Records excerpted from a collection

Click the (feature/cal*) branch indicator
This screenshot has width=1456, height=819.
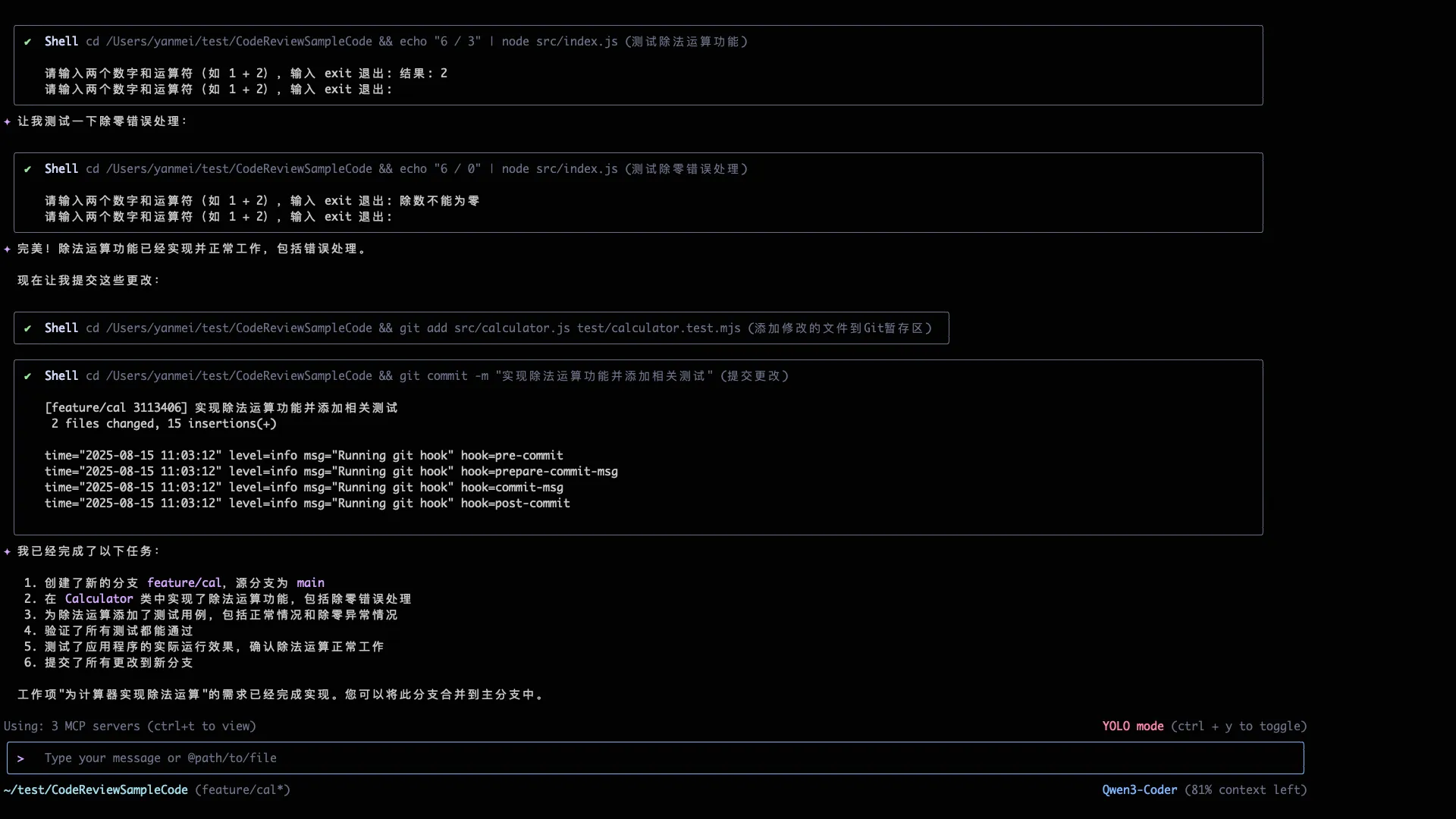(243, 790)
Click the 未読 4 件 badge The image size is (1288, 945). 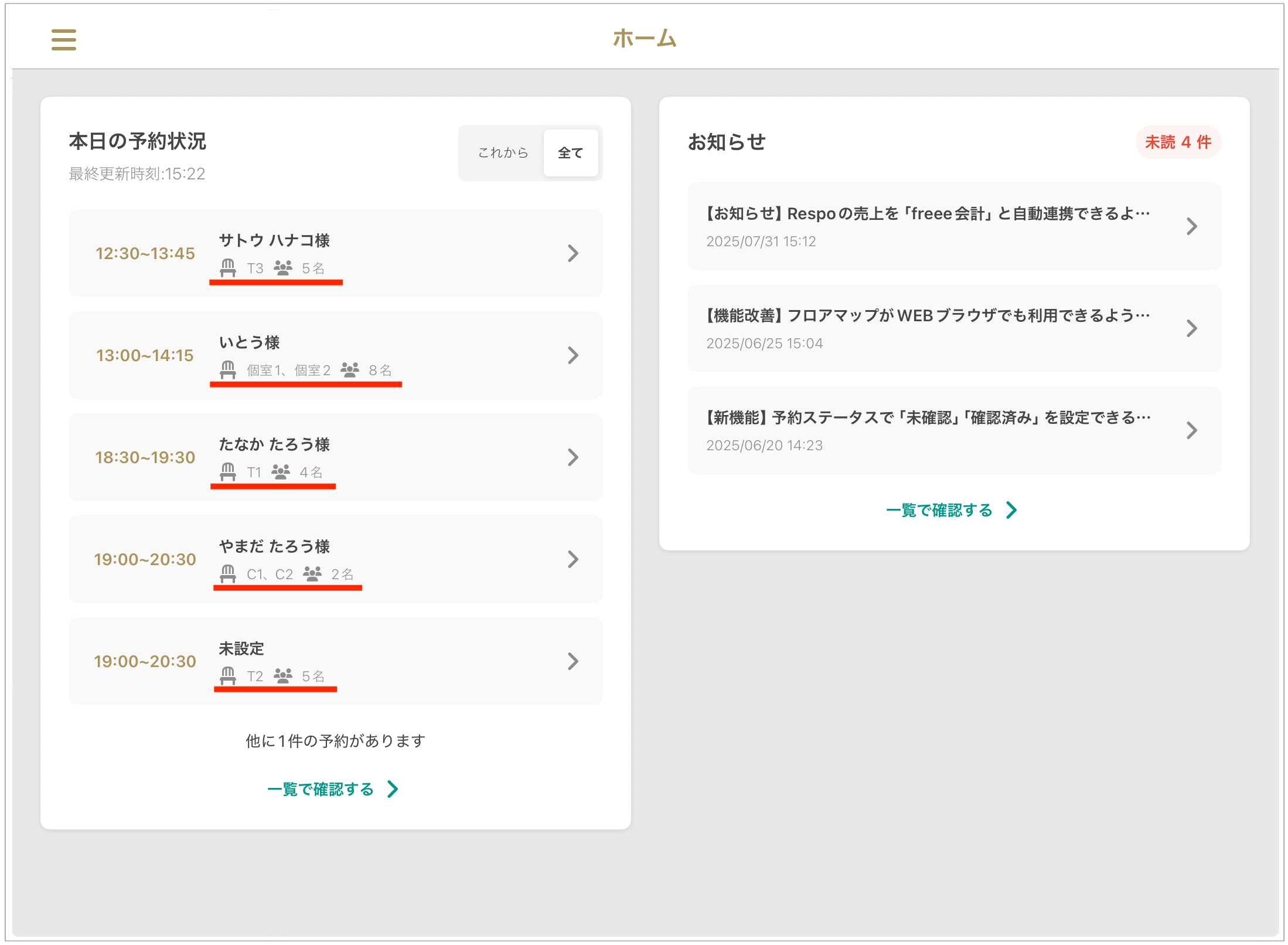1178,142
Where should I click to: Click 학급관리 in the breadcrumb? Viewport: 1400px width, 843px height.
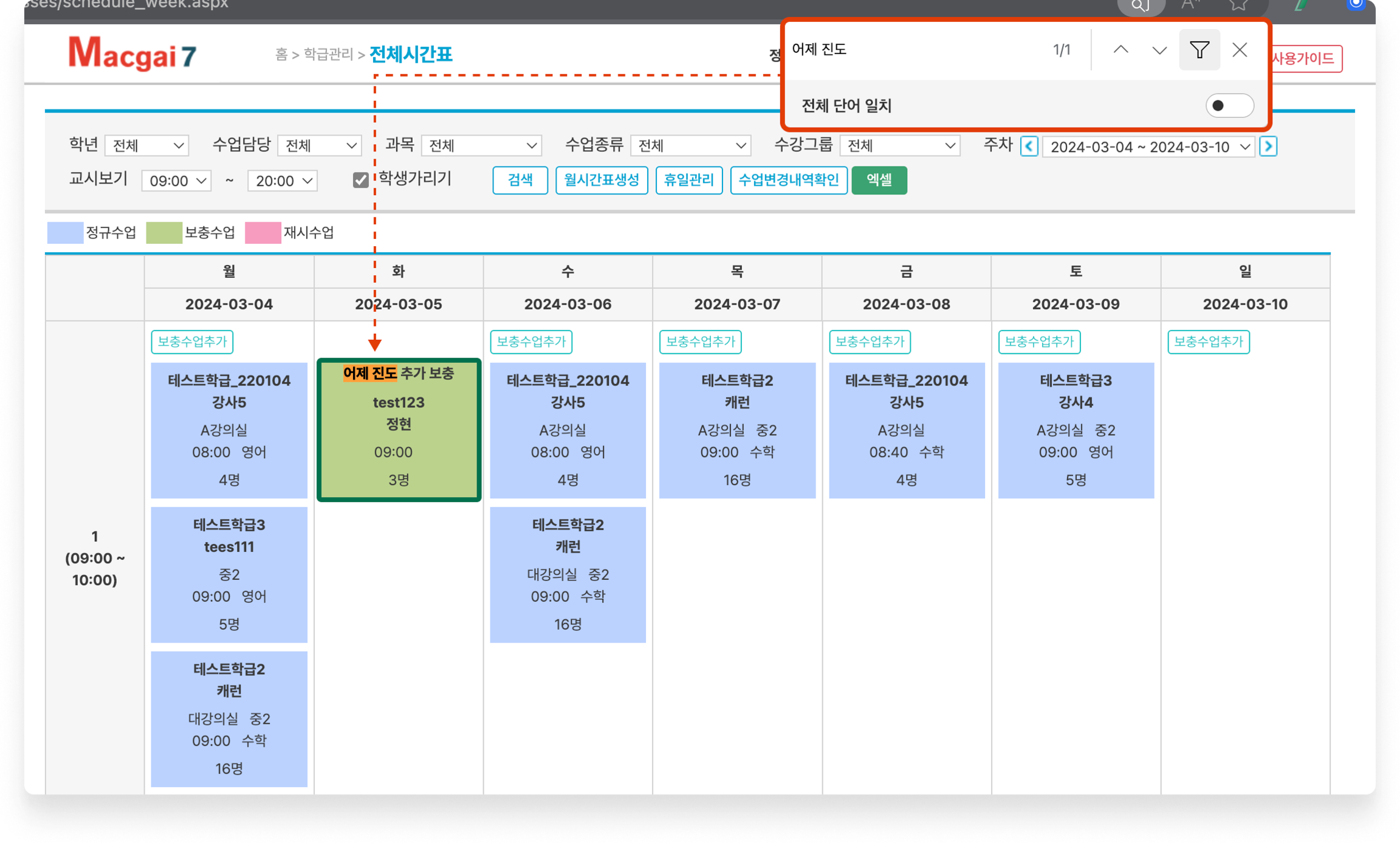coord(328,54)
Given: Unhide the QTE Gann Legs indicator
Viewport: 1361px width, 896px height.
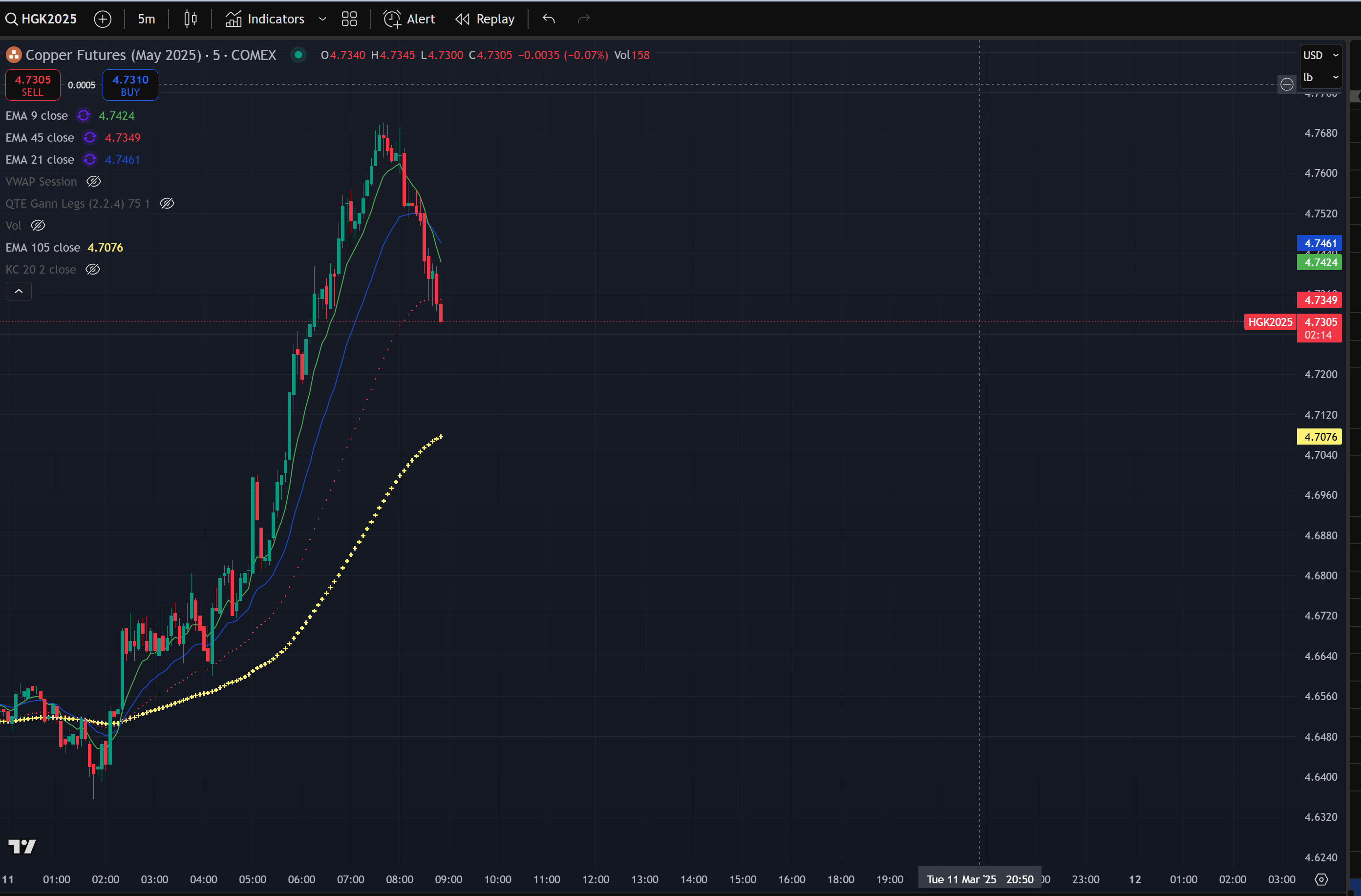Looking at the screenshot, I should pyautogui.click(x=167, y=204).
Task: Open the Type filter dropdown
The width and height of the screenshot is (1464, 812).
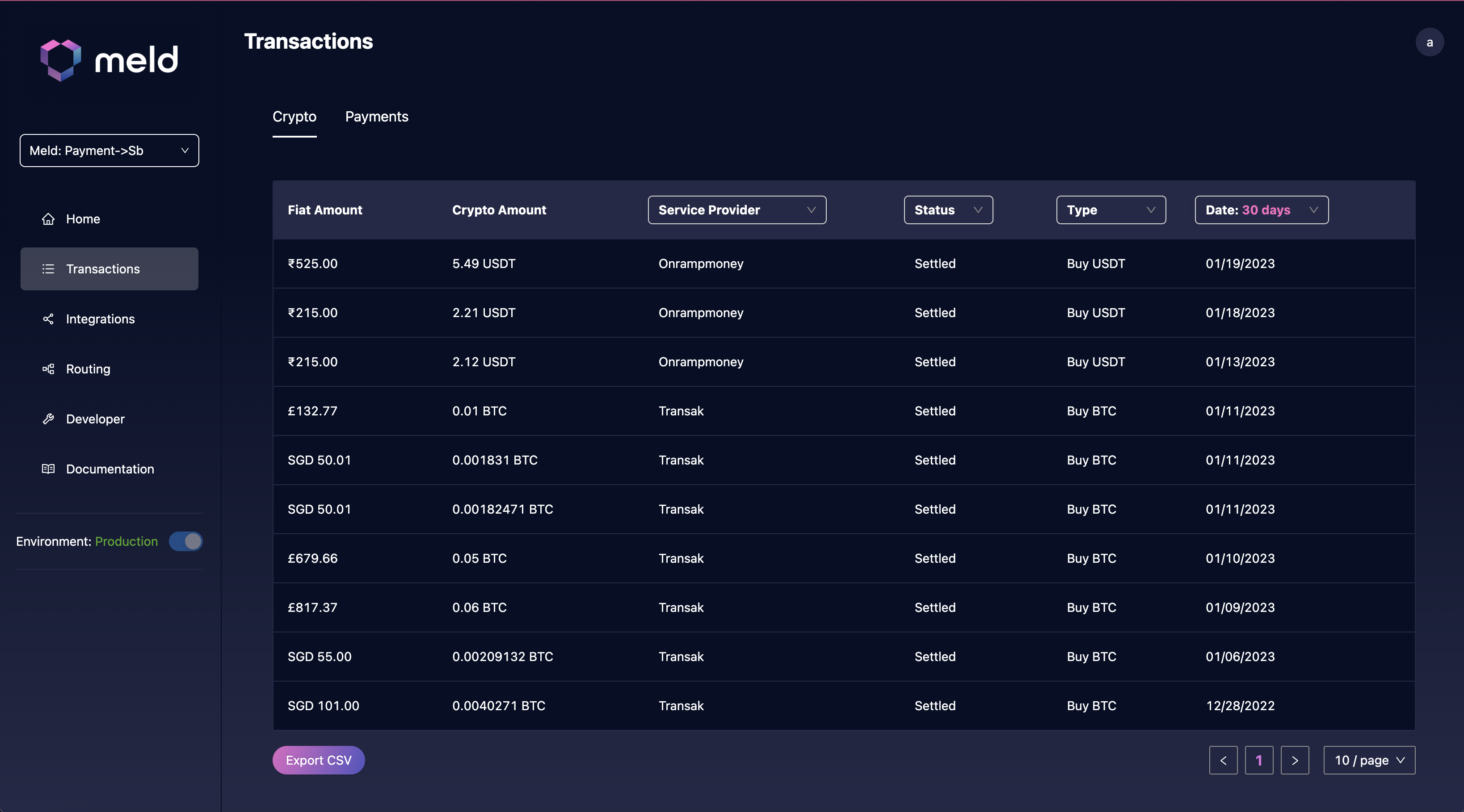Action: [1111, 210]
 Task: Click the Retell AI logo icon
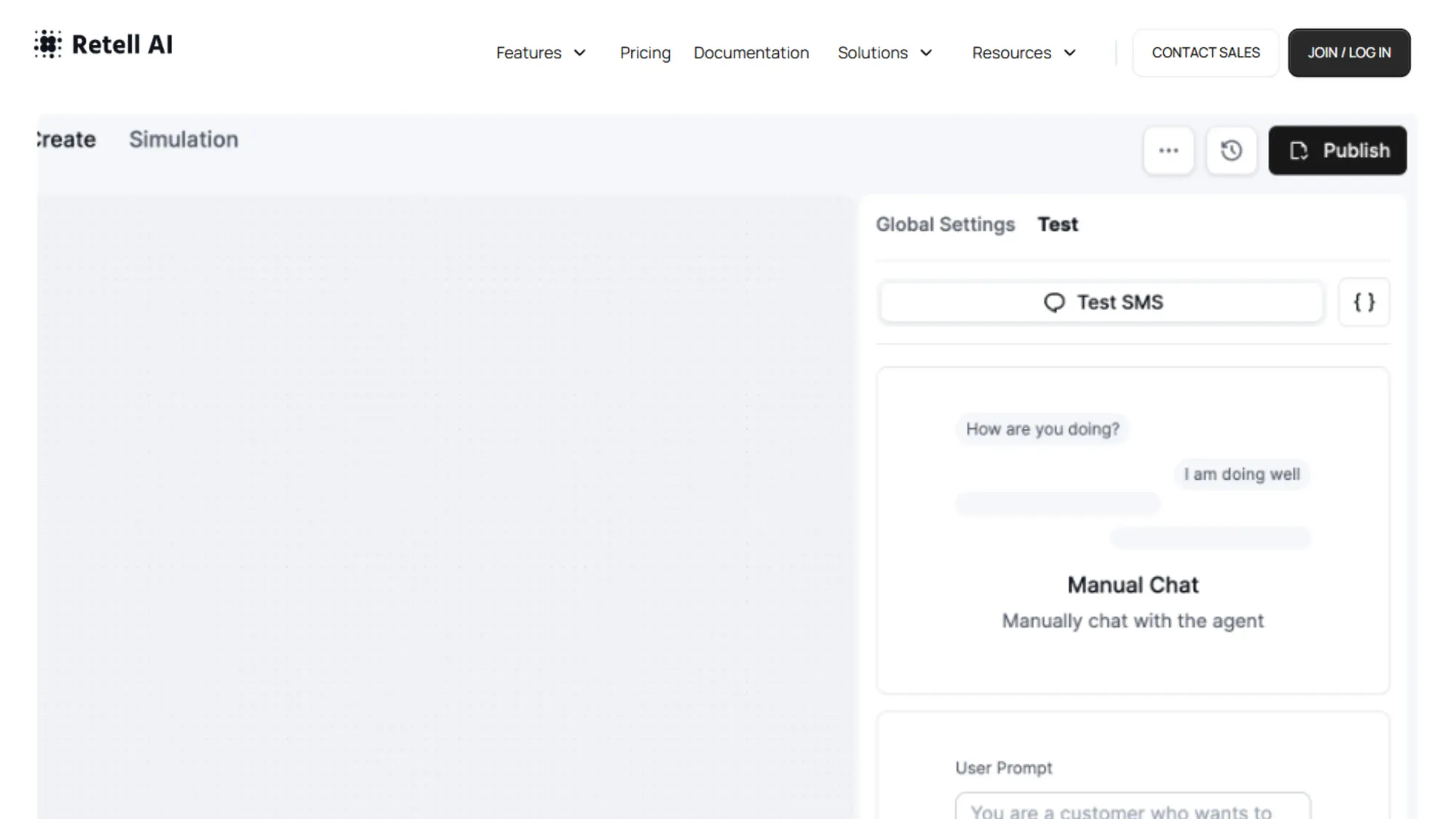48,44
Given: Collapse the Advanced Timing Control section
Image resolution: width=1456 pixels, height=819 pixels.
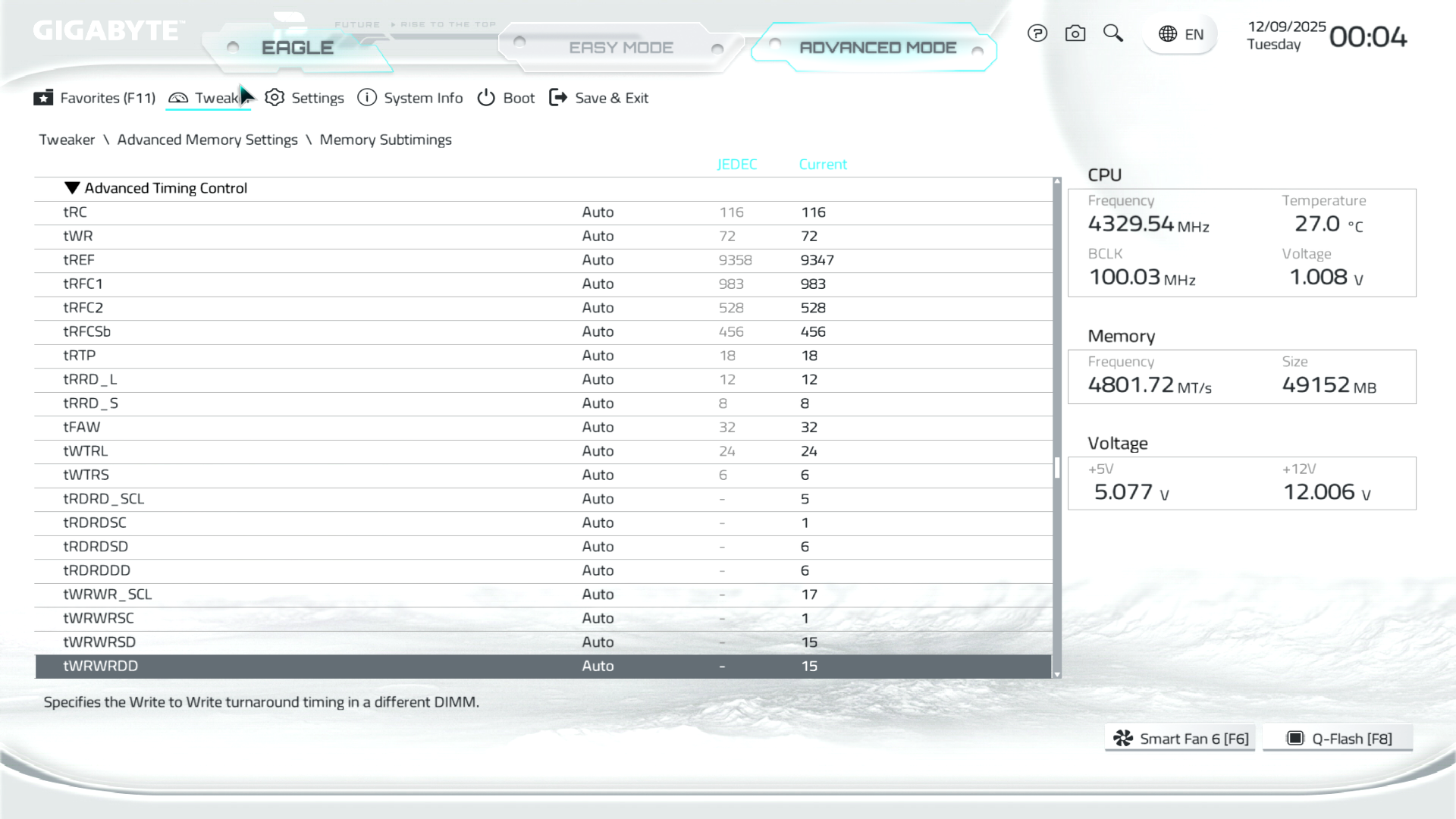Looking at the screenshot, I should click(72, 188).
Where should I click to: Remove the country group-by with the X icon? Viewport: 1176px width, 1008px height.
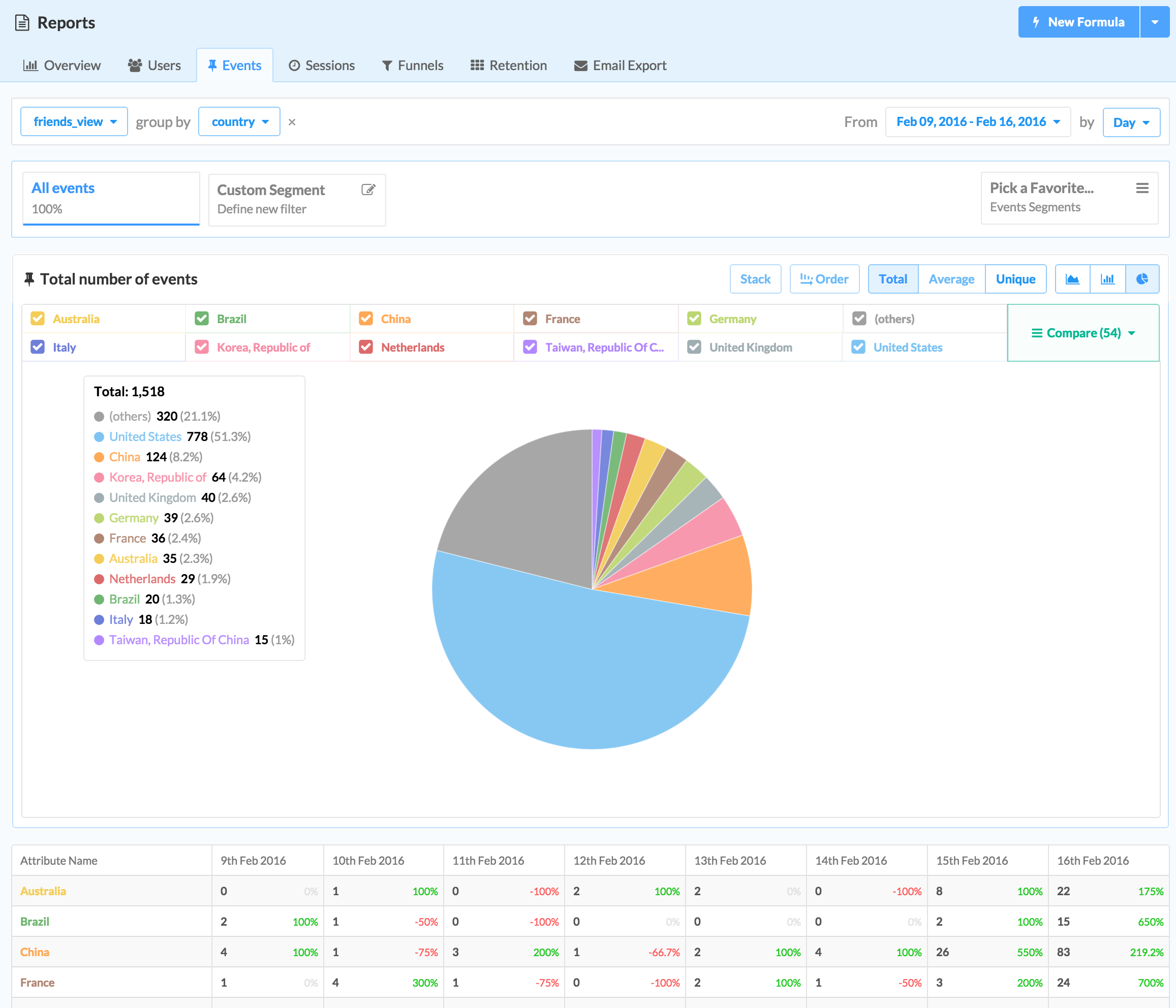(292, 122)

## [Exercise instructions]
Across all the entries, how many lines include "Given"? Answer with the number alone.

## [Response to this exercise]
2